Silicon nitride is an ideal material for medical implants. Its wear rate is extremely low, and the wear particles are soluble and can be cleared from the body. Silicon nitride is chemically resistant, and it has a high dielectric constant, which confers resistance to fretting corrosion.

When used to make spinal fusion implants, silicon nitride has the flexibility of a dense, porous, or combined architecture that can mimic the cortical-cancellous structure of bone1, 2. Cumulative silicon nitride implantations through 2018 total about 35,000. Of these, fewer than 30 FDA-reportable adverse events manifested, with no implant-related infections relative to an industry standard of 3–10%

Why Is Silicon Nitride So Effective for Spinal implants?

Surface Topography

Surface chemistry is a major factor in the success of any implantable device.
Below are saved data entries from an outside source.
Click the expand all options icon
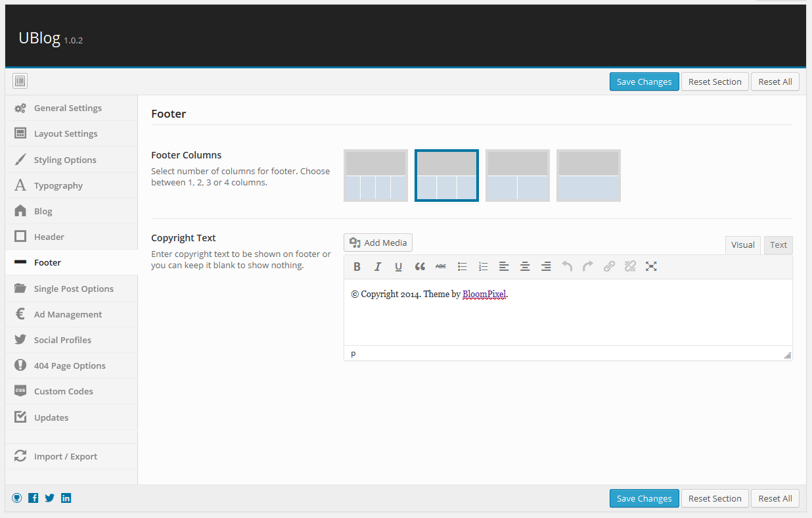Image resolution: width=812 pixels, height=518 pixels. [x=20, y=82]
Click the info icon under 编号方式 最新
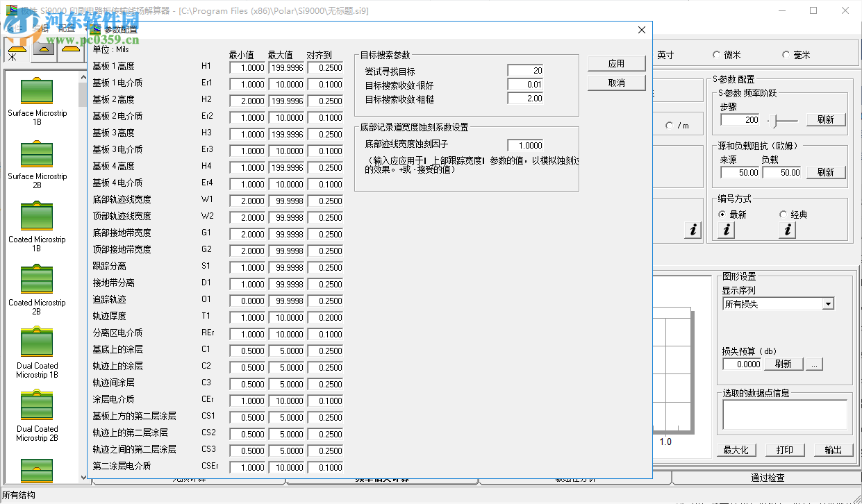The width and height of the screenshot is (862, 504). [x=724, y=230]
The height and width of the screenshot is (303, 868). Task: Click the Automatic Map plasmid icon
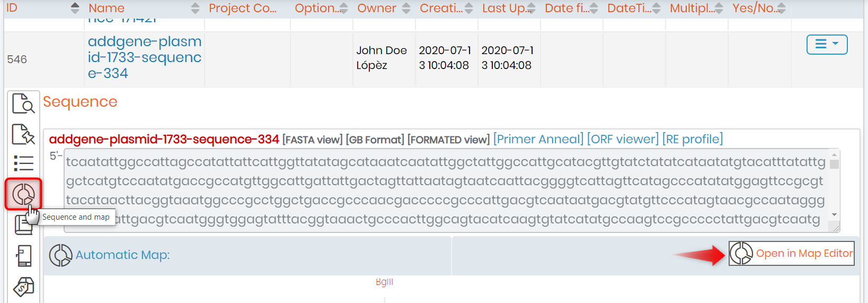[x=60, y=255]
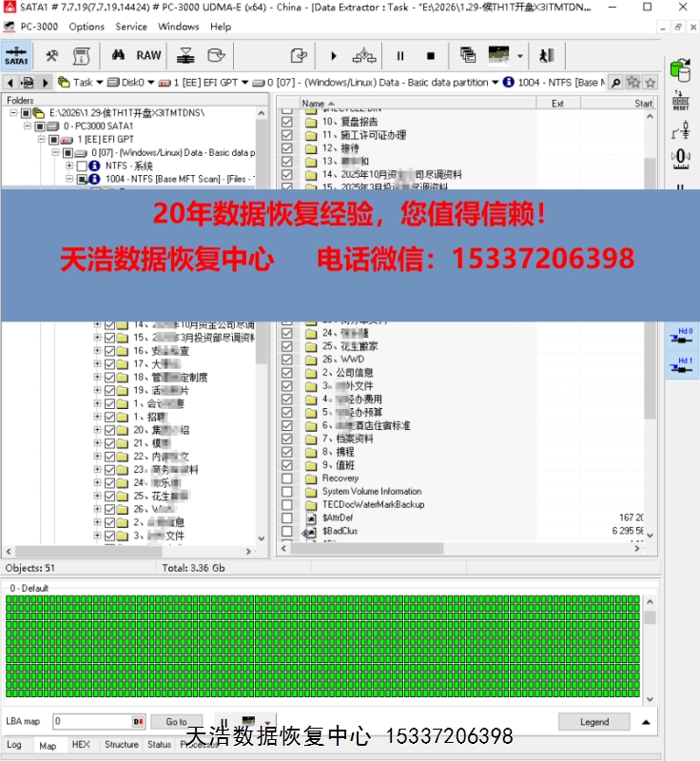Open the Task dropdown in path bar

click(x=98, y=83)
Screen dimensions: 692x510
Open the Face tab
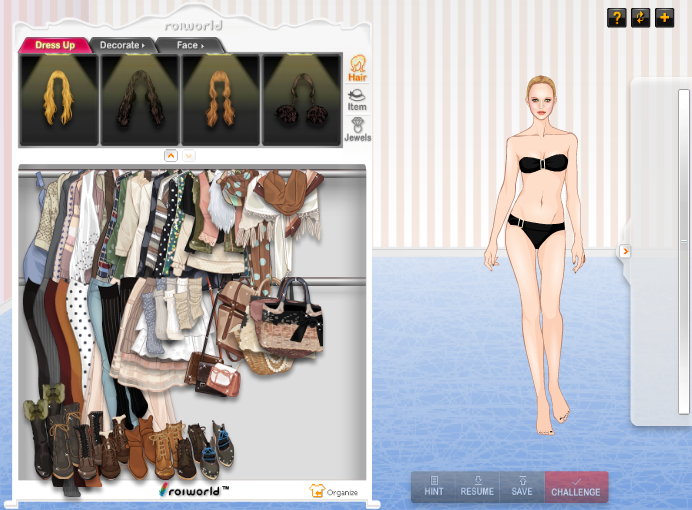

Compared to polymer polyetheretherketone (PEEK) or titanium, silicon nitride is hydrophilic, i.e., it attracts body fluids containing proteins and bone-forming cells that are critical to bone healing. Simple manufacturing variations, such as glazing or heating in a nitrogen or oxidizing atmosphere, can modify implant surface chemistry, which allows tailoring of implant chemistry to specific biomedical applications.

Bone Healing

Silicon nitride turns on osteoblasts (bone-forming cells) and suppresses osteoclasts (bone resorbing cells). A manufacturing change called “nitrogen-annealing” results in a near 200% increase in bone formation by cells exposed to silicon nitride13. This finding has excellent implications for speeding up bone healing, bone fusion, and implant integration into the skeleton.

Composite Devices

In a human clinical trial, a composite spine interbody device made of solid and porous silicon nitride fused the cervical spine without any autograft bone filler47. Bioactive silicon nitride powder has also been incorporated into PEEK to form a polymer-ceramic composite. This new composite resists bacterial adhesion while promoting bone formation in a similar fashion as monolithic silicon nitride54. Composite devices based on silicon nitride herald a new class of reconstructive implants2, 55.

Bacterial Resistance

Bacterial infection of any biomaterial implant is a serious clinical problem. Silicon nitride is inherently resistant to bacteria and biofilm formation5456. The antibacterial behavior of silicon nitride is probably multifactorial, and relates to surface chemistry, surface pH, texture, and electrical charge7. Optimizing these surface properties for specific implants is a clear advantage of the material.

Superior Imaging

On X-ray images, plastic implants are invisible while metals obscure the visibility of bone. CT scans and MRI images are also distorted by metal implants. Implants made of silicon nitride are visible on X-ray images without obscuring the underlying bone details. Also, silicon nitride implants allow for distortion- and artifact-free MRI and CT images, thus giving a clear assessment of the implant, bone, and surrounding areas.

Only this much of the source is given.